Collected data entries –
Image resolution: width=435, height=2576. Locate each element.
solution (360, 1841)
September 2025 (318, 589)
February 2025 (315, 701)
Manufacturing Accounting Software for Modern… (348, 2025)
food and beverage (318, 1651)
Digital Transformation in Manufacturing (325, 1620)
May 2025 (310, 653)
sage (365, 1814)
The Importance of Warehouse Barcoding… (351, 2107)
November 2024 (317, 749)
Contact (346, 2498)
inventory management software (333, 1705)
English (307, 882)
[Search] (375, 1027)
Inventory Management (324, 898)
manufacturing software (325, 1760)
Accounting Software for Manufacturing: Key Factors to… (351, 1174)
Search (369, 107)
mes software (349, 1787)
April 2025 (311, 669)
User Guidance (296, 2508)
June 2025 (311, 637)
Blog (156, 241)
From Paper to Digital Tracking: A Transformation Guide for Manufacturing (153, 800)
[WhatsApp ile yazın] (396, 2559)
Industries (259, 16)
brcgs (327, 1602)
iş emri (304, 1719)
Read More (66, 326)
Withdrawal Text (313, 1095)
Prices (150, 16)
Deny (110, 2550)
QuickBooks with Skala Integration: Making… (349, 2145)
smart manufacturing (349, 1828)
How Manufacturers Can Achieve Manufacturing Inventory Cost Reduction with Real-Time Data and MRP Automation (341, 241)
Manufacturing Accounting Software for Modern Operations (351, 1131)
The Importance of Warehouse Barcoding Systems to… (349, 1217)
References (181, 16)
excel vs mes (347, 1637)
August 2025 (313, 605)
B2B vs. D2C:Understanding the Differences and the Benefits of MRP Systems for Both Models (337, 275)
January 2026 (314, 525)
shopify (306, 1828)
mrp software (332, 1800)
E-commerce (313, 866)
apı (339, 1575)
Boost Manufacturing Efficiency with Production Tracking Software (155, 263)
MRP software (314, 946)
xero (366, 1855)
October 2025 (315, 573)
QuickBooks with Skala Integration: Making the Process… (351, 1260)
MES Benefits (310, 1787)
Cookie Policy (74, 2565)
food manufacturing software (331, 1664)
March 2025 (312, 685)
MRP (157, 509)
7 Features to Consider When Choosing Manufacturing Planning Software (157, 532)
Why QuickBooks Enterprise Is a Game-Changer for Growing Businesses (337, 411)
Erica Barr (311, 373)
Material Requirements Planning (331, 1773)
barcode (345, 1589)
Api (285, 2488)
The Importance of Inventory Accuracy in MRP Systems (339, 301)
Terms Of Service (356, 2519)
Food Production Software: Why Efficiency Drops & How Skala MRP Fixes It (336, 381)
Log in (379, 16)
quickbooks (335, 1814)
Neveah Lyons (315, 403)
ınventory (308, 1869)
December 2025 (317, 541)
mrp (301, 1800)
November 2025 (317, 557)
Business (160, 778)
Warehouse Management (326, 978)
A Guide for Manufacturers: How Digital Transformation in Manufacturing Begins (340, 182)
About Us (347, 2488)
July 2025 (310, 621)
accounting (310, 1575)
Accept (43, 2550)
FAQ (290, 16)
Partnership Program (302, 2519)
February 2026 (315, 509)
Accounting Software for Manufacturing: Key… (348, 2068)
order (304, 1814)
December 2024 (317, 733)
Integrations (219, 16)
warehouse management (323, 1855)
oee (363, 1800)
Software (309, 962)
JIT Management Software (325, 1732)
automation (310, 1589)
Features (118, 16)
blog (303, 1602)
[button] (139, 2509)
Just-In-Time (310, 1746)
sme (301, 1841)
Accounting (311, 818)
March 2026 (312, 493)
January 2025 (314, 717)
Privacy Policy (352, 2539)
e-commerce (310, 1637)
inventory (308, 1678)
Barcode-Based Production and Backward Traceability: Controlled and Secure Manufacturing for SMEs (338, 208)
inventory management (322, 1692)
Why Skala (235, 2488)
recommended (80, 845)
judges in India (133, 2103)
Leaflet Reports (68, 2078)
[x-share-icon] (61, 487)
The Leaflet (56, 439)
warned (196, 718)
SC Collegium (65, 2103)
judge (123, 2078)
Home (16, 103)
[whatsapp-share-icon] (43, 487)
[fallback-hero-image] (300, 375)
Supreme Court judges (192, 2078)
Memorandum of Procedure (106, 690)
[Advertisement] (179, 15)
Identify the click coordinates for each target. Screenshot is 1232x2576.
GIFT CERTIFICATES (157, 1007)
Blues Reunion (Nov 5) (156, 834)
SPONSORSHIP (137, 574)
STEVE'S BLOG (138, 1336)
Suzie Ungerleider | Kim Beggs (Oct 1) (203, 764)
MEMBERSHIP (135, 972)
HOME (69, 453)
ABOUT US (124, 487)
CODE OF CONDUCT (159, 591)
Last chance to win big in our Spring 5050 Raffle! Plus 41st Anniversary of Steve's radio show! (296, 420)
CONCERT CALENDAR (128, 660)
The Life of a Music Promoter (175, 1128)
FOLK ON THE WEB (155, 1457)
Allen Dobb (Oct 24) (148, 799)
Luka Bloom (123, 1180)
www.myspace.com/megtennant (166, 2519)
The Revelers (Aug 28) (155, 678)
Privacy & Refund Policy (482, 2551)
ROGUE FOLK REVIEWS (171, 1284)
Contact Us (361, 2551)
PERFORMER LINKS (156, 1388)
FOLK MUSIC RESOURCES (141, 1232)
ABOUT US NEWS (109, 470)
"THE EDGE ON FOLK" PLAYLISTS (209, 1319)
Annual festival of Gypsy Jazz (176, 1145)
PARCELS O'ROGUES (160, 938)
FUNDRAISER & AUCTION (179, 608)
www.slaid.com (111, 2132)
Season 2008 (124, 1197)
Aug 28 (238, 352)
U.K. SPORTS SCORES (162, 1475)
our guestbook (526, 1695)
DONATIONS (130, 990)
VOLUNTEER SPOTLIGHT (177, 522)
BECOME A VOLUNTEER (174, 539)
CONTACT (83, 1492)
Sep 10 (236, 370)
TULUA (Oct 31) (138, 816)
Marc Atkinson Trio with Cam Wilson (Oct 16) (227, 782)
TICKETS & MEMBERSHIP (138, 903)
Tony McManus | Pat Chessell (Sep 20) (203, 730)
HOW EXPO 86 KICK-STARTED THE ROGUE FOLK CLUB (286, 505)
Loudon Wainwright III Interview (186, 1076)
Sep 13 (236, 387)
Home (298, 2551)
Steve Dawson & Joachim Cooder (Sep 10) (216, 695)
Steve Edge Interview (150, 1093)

ACTION ITEM – All that is needed is the exact run of lines above from the line containing "inventory (308, 1678)" through the line containing "Loudon Wainwright III Interview (186, 1076)", both of them included.

YOUR RESPONSE –
inventory (308, 1678)
Barcode-Based Production and Backward Traceability: Controlled and Secure Manufacturing for SMEs (338, 208)
inventory management (322, 1692)
Why Skala (235, 2488)
recommended (80, 845)
judges in India (133, 2103)
Leaflet Reports (68, 2078)
[x-share-icon] (61, 487)
The Leaflet (56, 439)
warned (196, 718)
SC Collegium (65, 2103)
judge (123, 2078)
Home (16, 103)
[whatsapp-share-icon] (43, 487)
[fallback-hero-image] (300, 375)
Supreme Court judges (192, 2078)
Memorandum of Procedure (106, 690)
[Advertisement] (179, 15)
Identify the click coordinates for each target. Screenshot is 1232x2576.
GIFT CERTIFICATES (157, 1007)
Blues Reunion (Nov 5) (156, 834)
SPONSORSHIP (137, 574)
STEVE'S BLOG (138, 1336)
Suzie Ungerleider | Kim Beggs (Oct 1) (203, 764)
MEMBERSHIP (135, 972)
HOME (69, 453)
ABOUT US (124, 487)
CODE OF CONDUCT (159, 591)
Last chance to win big in our Spring 5050 Raffle! Plus 41st Anniversary of Steve's radio show! (296, 420)
CONCERT CALENDAR (128, 660)
The Life of a Music Promoter (175, 1128)
FOLK ON THE WEB (155, 1457)
Allen Dobb (Oct 24) (148, 799)
Luka Bloom (123, 1180)
www.myspace.com/megtennant (166, 2519)
The Revelers (Aug 28) (155, 678)
Privacy & Refund Policy (482, 2551)
ROGUE FOLK REVIEWS (171, 1284)
Contact Us (361, 2551)
PERFORMER LINKS (156, 1388)
FOLK MUSIC RESOURCES (141, 1232)
ABOUT US NEWS (109, 470)
"THE EDGE ON FOLK" PLAYLISTS (209, 1319)
Annual festival of Gypsy Jazz (176, 1145)
PARCELS O'ROGUES (160, 938)
FUNDRAISER & AUCTION (179, 608)
www.slaid.com (111, 2132)
Season 2008 (124, 1197)
Aug 28 (238, 352)
U.K. SPORTS SCORES (162, 1475)
our guestbook (526, 1695)
DONATIONS (130, 990)
VOLUNTEER SPOTLIGHT (177, 522)
BECOME A VOLUNTEER (174, 539)
CONTACT (83, 1492)
Sep 10 (236, 370)
TULUA (Oct 31) (138, 816)
Marc Atkinson Trio with Cam Wilson (Oct 16) (227, 782)
TICKETS & MEMBERSHIP (138, 903)
Tony McManus | Pat Chessell (Sep 20) (203, 730)
HOW EXPO 86 KICK-STARTED THE ROGUE FOLK CLUB (286, 505)
Loudon Wainwright III Interview (186, 1076)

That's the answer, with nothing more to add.